### 掲載本文
こう書くとDD方式は悪いように聞こえますが、非常に狭いスプレッドを顧客に提示できるなどのメリットもあります。(国内FX業者のスプレッドが狭いのはこういった理由からです)
NDD方式
NDDとは、「None Dealing Desk」の略でディーラーの介入なしに顧客の注文をカバー先に流す取引方式です。
主に海外FX業者が採用している取引方式になります。
NDD方式では、複数のカバー先から価格の提示を受けて、その中から顧客にとって最も有利な売値と買値を自動で選び、それに業者の利益となるスプレッド(マークアップ手数料)を上乗せして顧客にレートとして提示します。
NDD方式はディーラーの仲介が入らないためレートの透明性が高く、顧客の取引回数が業者の利益になるため利益相反とはなりません。
STP方式
NDD方式の中の1つであるSTPとは、「Straight Through Processing」の略です。

### 提供された記録
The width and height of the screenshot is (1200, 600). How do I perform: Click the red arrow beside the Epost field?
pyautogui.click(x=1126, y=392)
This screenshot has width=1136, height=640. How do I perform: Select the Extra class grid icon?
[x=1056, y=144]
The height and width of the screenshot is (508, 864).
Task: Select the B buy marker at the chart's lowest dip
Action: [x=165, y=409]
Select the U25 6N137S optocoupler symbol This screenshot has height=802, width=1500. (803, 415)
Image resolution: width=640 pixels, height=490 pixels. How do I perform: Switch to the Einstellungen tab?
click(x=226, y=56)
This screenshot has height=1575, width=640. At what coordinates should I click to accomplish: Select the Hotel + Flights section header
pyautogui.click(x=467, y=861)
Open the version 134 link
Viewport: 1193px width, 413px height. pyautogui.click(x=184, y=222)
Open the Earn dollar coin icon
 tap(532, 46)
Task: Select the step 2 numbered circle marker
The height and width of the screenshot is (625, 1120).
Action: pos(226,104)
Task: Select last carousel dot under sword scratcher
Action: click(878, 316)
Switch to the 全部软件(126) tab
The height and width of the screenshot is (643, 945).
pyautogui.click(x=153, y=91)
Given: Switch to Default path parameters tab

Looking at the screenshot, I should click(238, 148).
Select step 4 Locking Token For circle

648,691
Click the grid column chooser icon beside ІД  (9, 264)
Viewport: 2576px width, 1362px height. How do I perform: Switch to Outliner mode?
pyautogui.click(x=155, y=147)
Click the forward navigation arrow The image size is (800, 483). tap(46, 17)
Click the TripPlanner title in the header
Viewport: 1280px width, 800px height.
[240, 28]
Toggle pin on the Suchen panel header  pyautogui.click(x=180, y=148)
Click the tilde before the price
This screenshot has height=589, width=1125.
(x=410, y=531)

### 課題一覧
- a) FXの取引方式に関する本文では、NDD方式のレートの透明性が高いのはなぜか、また利益相反にならないのはなぜかが説明されています。本文に沿って、その二つの理由を述べてください。
- b) FXの取引方式に関する本文を、最後の一文のあとから書き継いでください。

### 課題ごとの解答
- a) NDD方式ではディーラーの仲介が入らないため、レートの透明性が高くなります。また、顧客の取引回数がそのまま業者の利益になるため、業者と顧客のあいだで利益相反が起きません。

- b)
インターバンク市場から提示された複数の価格レートの中から、顧客にとって一番有利な価格を自動的に選択して提示します。
STPではFX業者の利益はスプレッドの中に含まれますので、DDと比べるとスプレッドが広くなる傾向があります。
このSTP方式の中には更に顧客の注文を一度約定してそこからLPへ注文を流す「Instant Execution」と顧客の注文をそのままLPへ流す「Direct Market Access」の2つに分類できます。
Instant Executionでは、顧客の約定とLPへの注文にほんの少しのタイムラグがあります。(とは言ってもミリ秒単位)
このタイムラグの間は業者が顧客の注文を呑んでいることになります。
ECN方式
ECNとは、「Electronic Communications Network」の略で、ファンドやFXブローカー、証券会社や銀行なども参加する電子取引所にて取引をする方法です
顧客はFX業者を通して電子取引所にアクセスし、注文した価格と同じ価格で売りに出しているトレーダーがいたら、マッチングして取引が成立するという仕組みになっています。
取引所で取引をすることになりますので、板情報を見ることができるのが大きな特徴です。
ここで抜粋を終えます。